Comer: dícese de ese inmenso placer que, para algunos rutinariamente (los de la estirpe del desdén), suele repetirse tres veces al día.
Es como ir al teatro o contemplar un hermoso atardecer. Para quienes, como nosotros, disfrutan comiendo, el mero hecho de sentarse a la mesa es casi un ritual, una escenificación perfectamente interpretada de una obra siempre llena de matices: ora un solo del tamarindo, ora una orquesta conformada por unos simples tomates grillados, unas brochetas de gambas y una jugosa fruta del dragón, despiertan nuestros sentidos cual lujurioso advenimiento de la mismísima Diosa Afrodita
Esperamos expectantes, contentos, a veces salivando, a que lleguen nuestros platos. En ocasiones nos pedimos unos noodles salteados con verduras y aderezados con salsa de soja y algo de pimienta, en otras un rotti, o lo que es lo mismo, una masa elaborada con mucho arte, como si fuera la de una pizza, que puede rellenarse de pollo, de queso, de verduras y hasta de chocolate, sí, también hay rottis dulces, y son maravillosos, dignos del desayuno perfecto si los acompañas de un milkshake de plátano.
Sea lo que sea lo que nos pidamos, lo cierto es que solemos esperar impacientes, o más bien intrigados, eso es, intrigados por saber cómo será aquel plato del que no sabemos ni pronunciar su nombre. Mientras lo hacemos -esperar- miramos hacia las otras mesas - para estimular nuestra imaginación y de paso ir despertando nuestras papilas gustativas-. Todavía no hemos empezado a comer pero nuestras retinas ya se han zampado ese increíble arroz servido en el interior de una piña. ¡Todo tiene una pinta estupenda!
“¡Ojalá uno de esos sea nuestro plato!”, nos decimos mirándonos a la cara, porque la verdad es que, por no saber, a menudo no sabemos si hemos pedido pollo o pescado. Nos dejamos sorprender, porque creemos que esta es la manera de seguir disfrutando: sin expectativas, sin falsas promesas. Nos gusta tanto la incertidumbre que a veces nos perdemos por sentir el placer de ignorarlo todo.
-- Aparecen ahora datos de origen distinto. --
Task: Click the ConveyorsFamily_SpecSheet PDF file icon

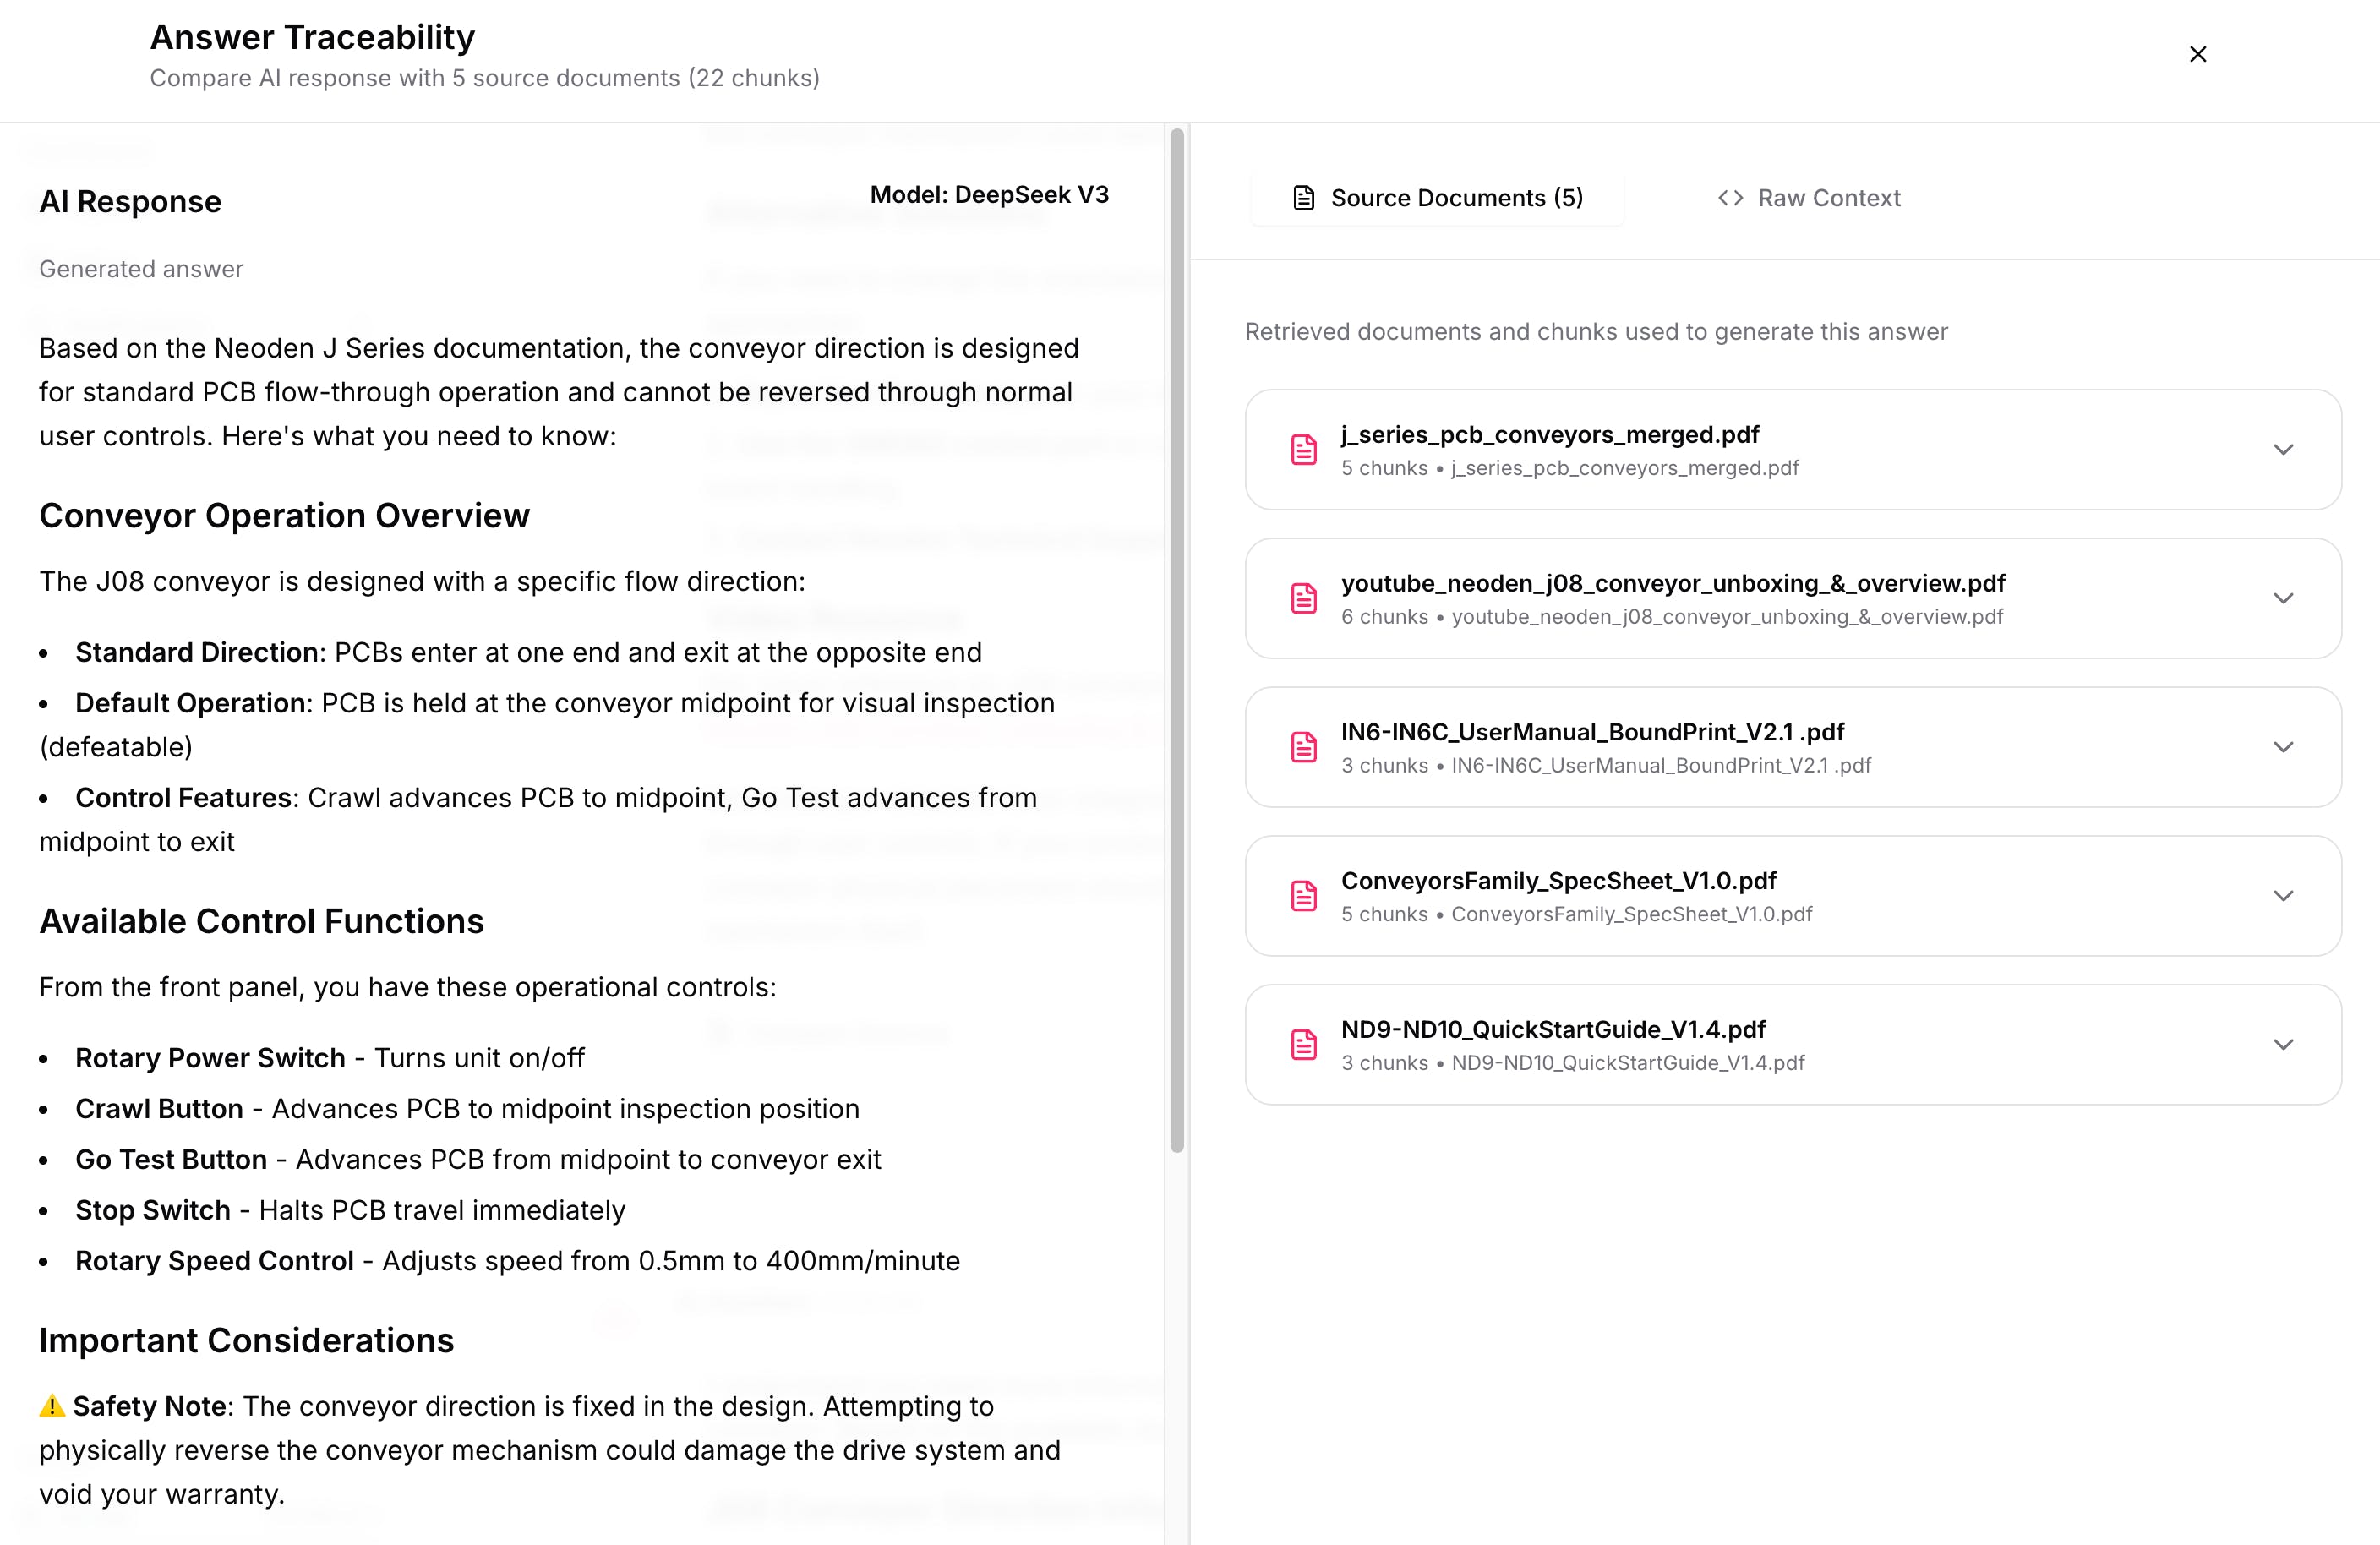Action: [x=1304, y=896]
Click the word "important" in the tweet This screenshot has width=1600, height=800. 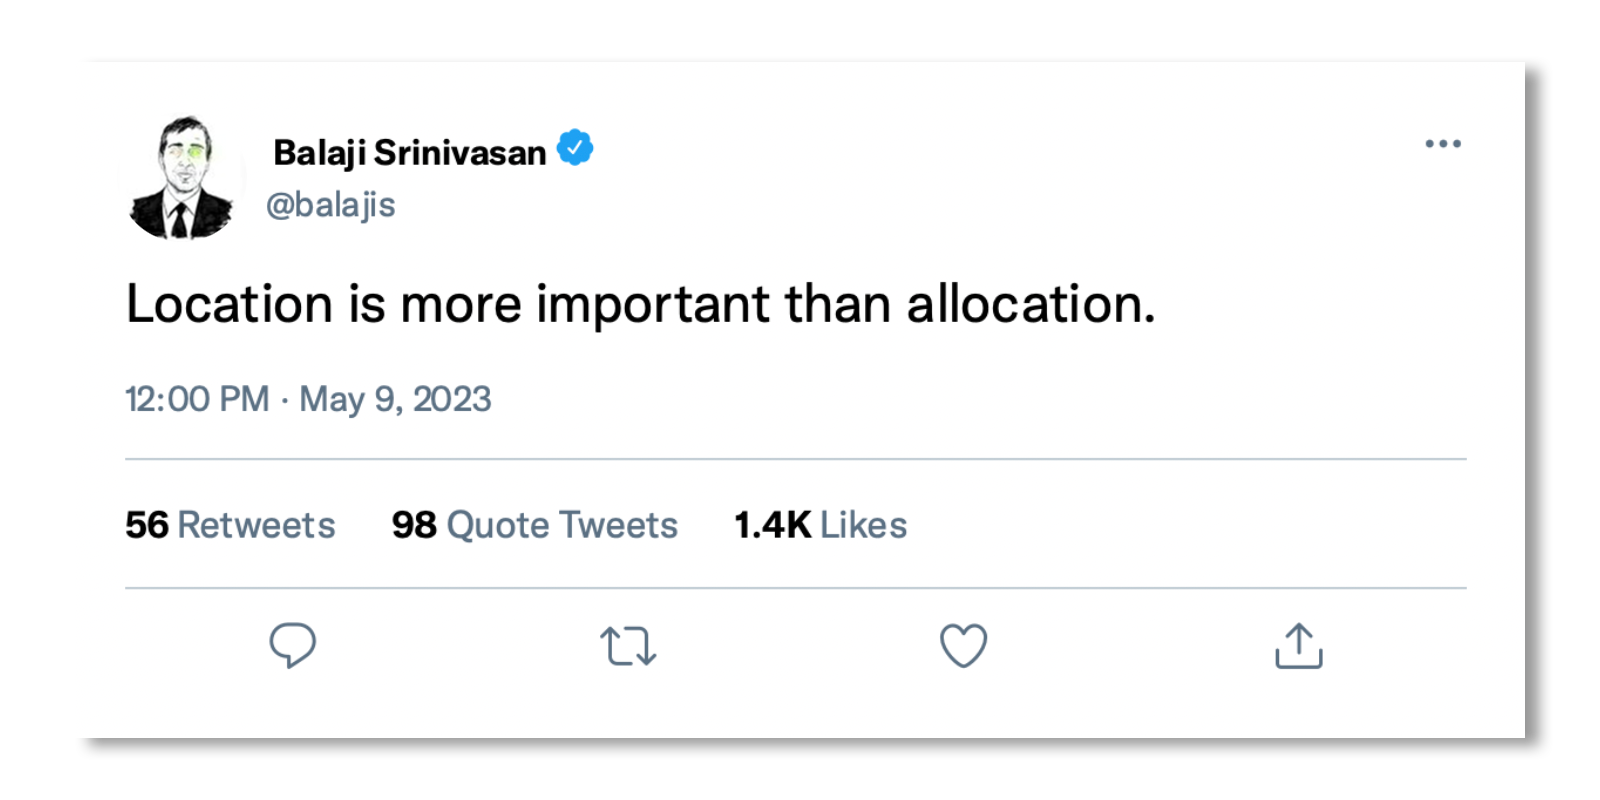tap(653, 304)
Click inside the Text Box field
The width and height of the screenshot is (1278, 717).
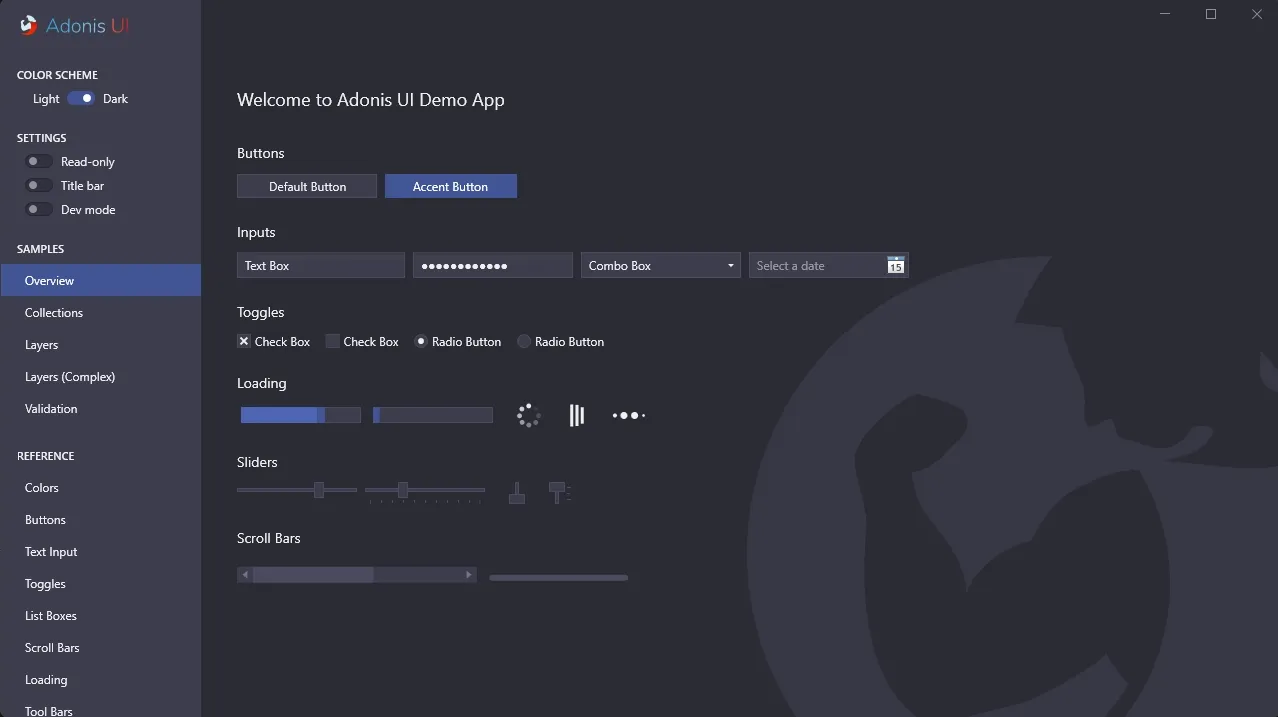pos(320,265)
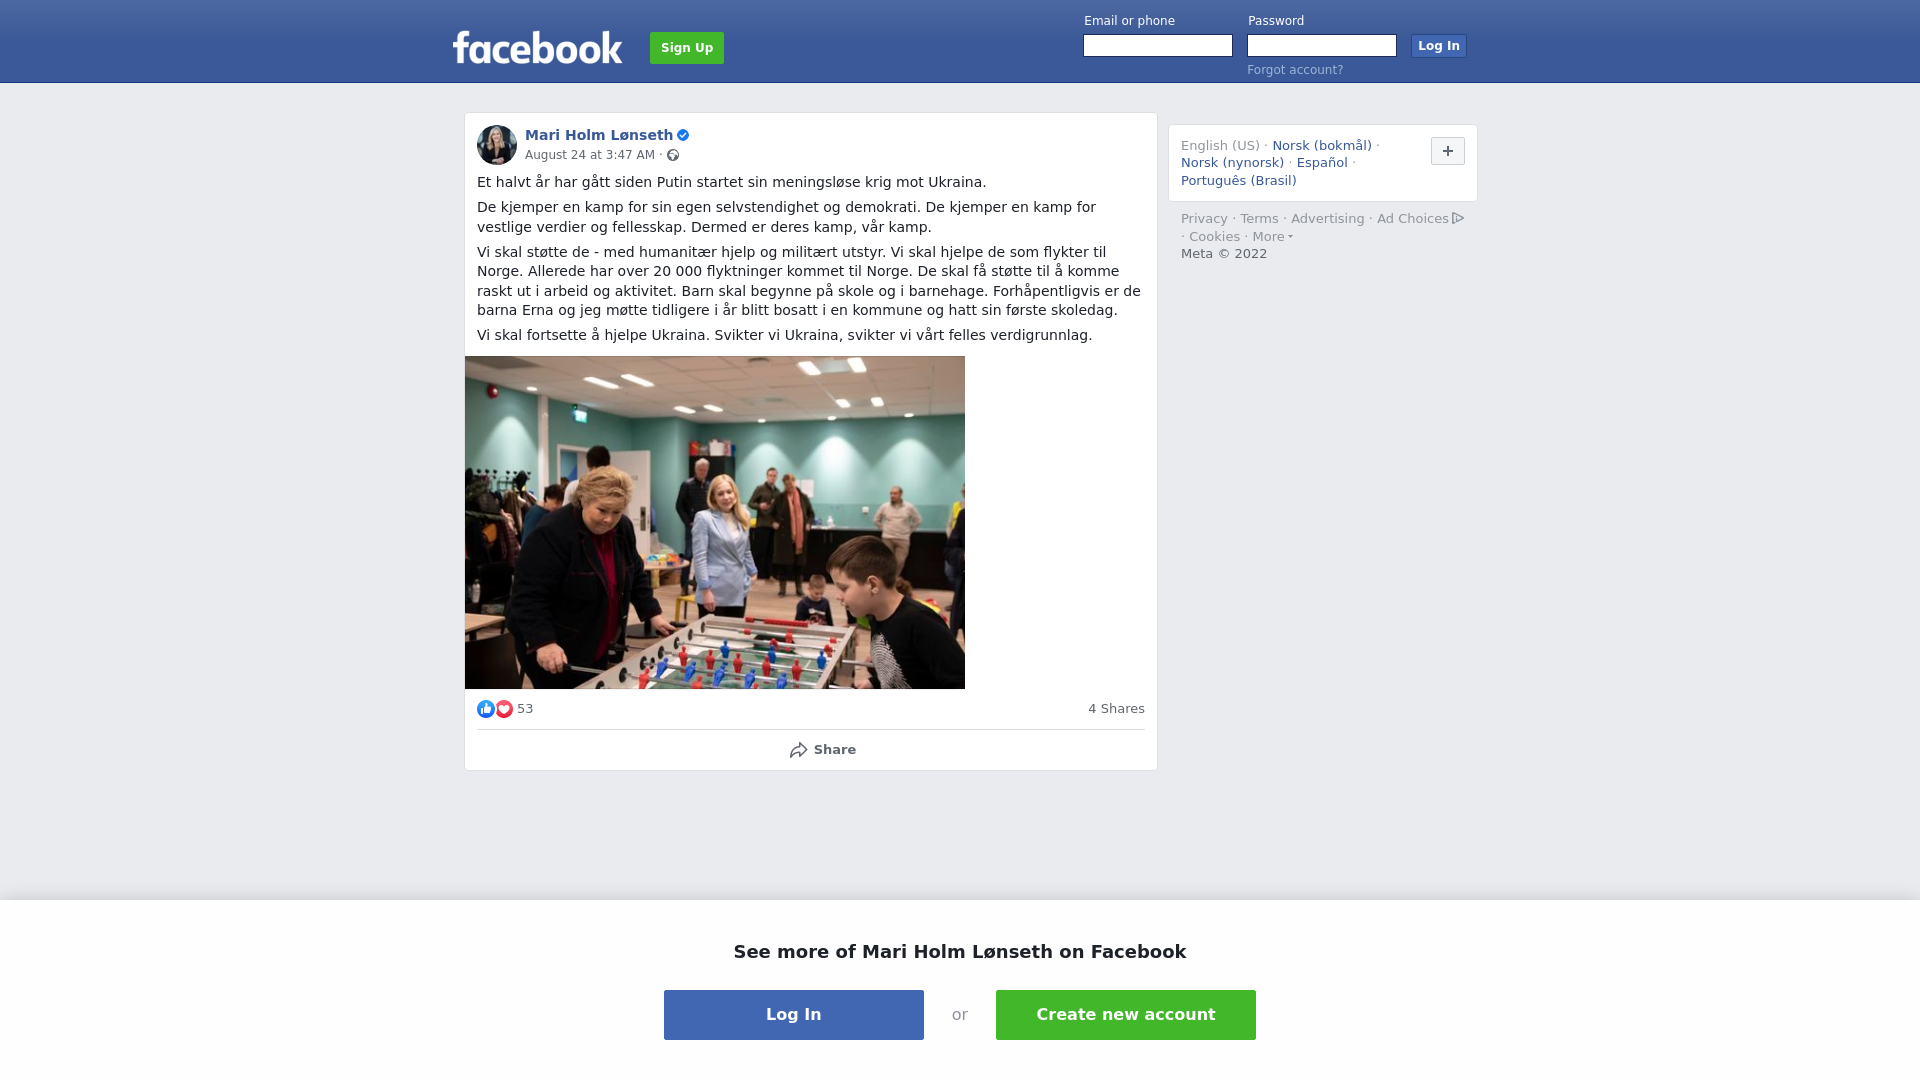Screen dimensions: 1920x1080
Task: Open the August 24 post timestamp
Action: (590, 155)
Y al fin, al cabo de unos minutos, vemos a la camarera acercarse con nuestros platos. Nos los deja amablemente en la mesa y, tras pronunciar unas palabras en su idioma, se marcha sonriente. Nosotros nos miramos perplejos. Hay mucha más comida de la que esperábamos y además huele increíble. Queremos hacer unas fotos, pero también comenzar a comer. Así que, a toda prisa, sacamos un móvil e inmortalizamos el momento con una instantánea tomada de cualquier forma…
Toca probarlo todo. Saborear el delicioso plato sazonado al estilo del país: con especias, con soja, con salsa de pescado, con hojas de curry… Espectacular, una explosión de sabores inundan y hasta pernoctan en nuestro paladar, prendándolo para el resto del día de ese toque a canela o a leche de coco.
Comer, sí, es uno de los grandes placeres que nos motivan a la hora de viajar. Probar cosas nuevas, nos gusten o no, siempre es un gran aliciente. Porque en el fondo eso es ir a por un sueño, enfrentarse a lo desconocido sin miedo a nada. ¿O nos equivocamos?